» WHAT YOU SHOULD DO: Write down exactly what lies from the line containing "Screen dimensions: 1920x1038" to the end of the records, inclusive, and omit the pictures.

^^^^

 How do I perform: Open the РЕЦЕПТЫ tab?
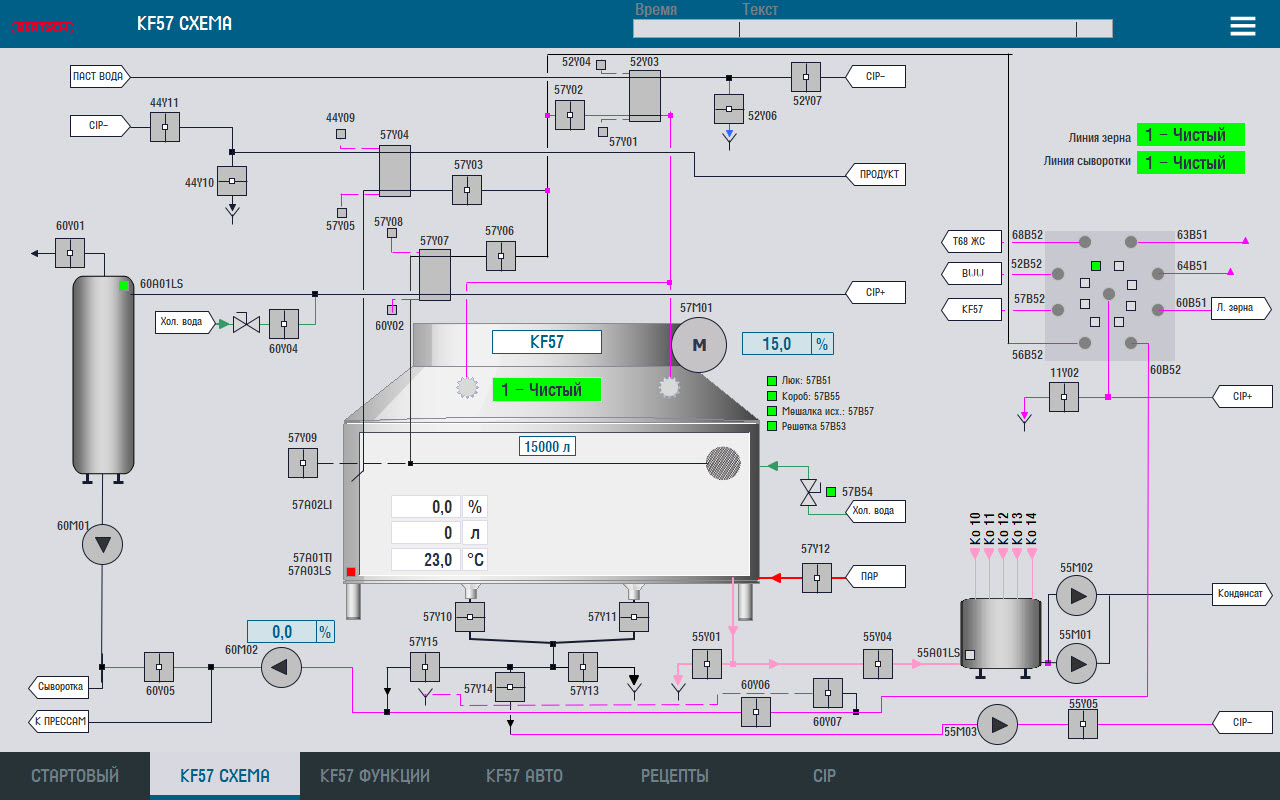(674, 776)
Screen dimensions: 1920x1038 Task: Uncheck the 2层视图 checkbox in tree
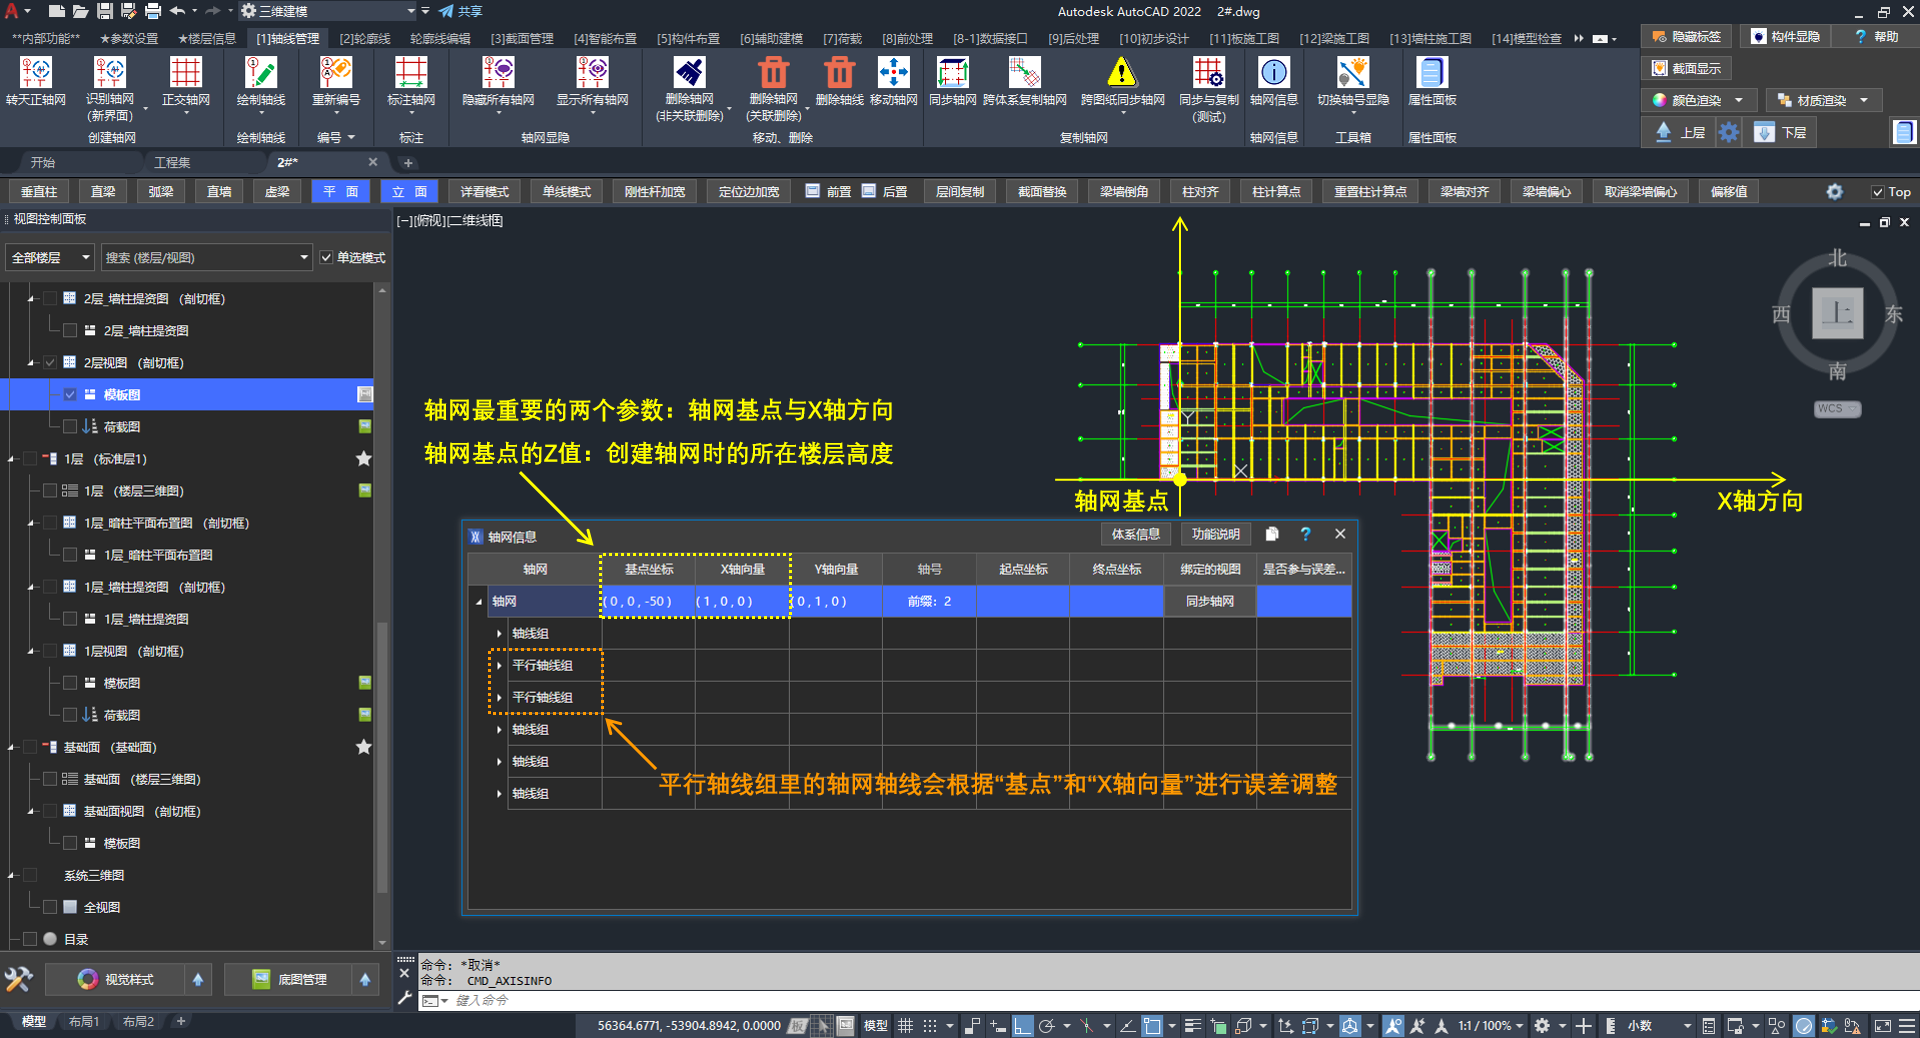coord(50,363)
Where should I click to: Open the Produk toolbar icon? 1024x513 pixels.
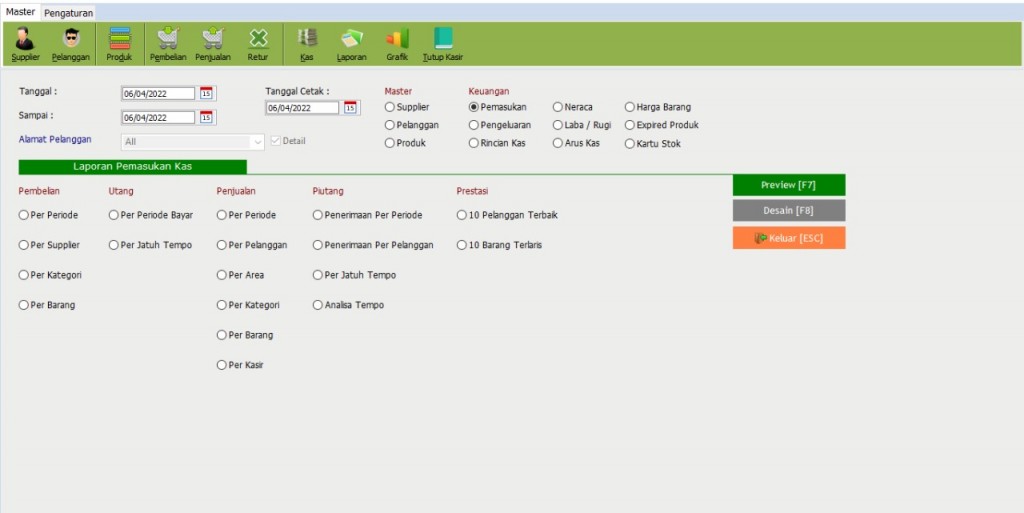click(119, 44)

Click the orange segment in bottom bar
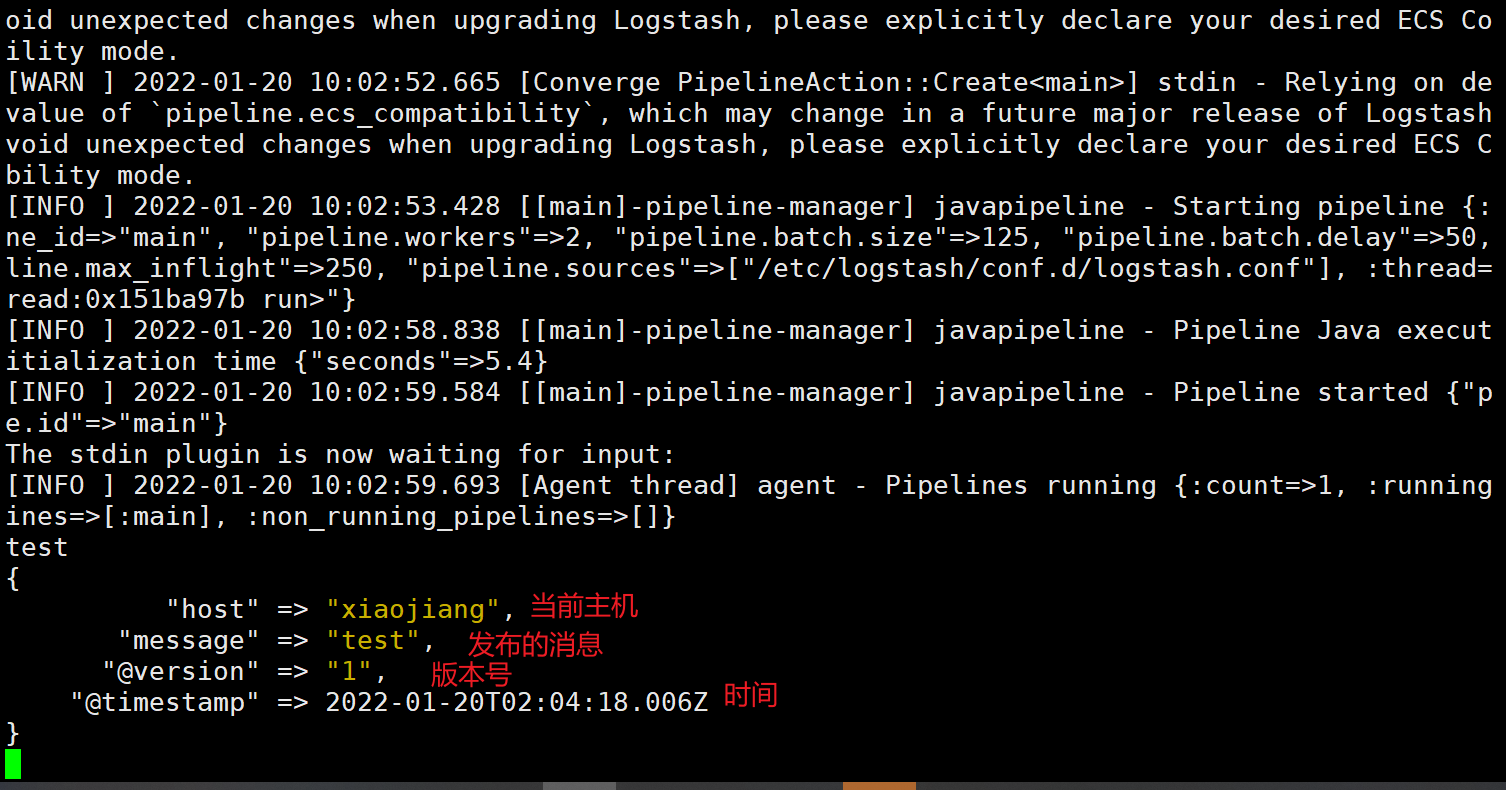click(x=879, y=785)
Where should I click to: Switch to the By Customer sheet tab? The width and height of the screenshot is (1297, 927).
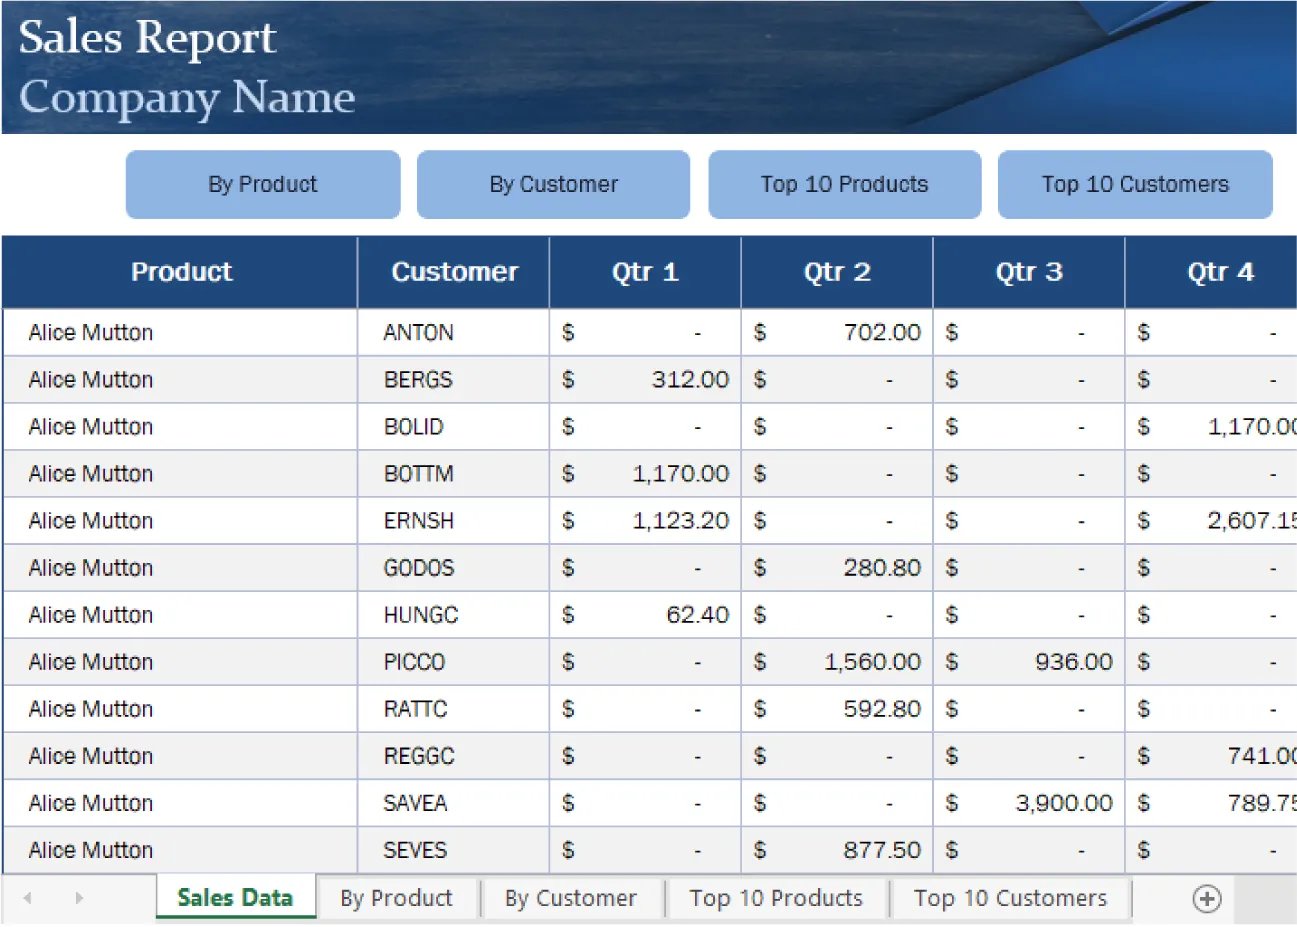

^^^^

» THE COMPLETED TASK:
Screen dimensions: 1920x1038 Task: Uncheck the 2层视图 checkbox in tree
coord(50,363)
Where should I click to: Open the Produk toolbar icon? 1024x513 pixels.
click(119, 44)

Click the orange segment in bottom bar
click(x=879, y=785)
Where should I click to: Switch to the By Customer sheet tab? The width and height of the screenshot is (1297, 927).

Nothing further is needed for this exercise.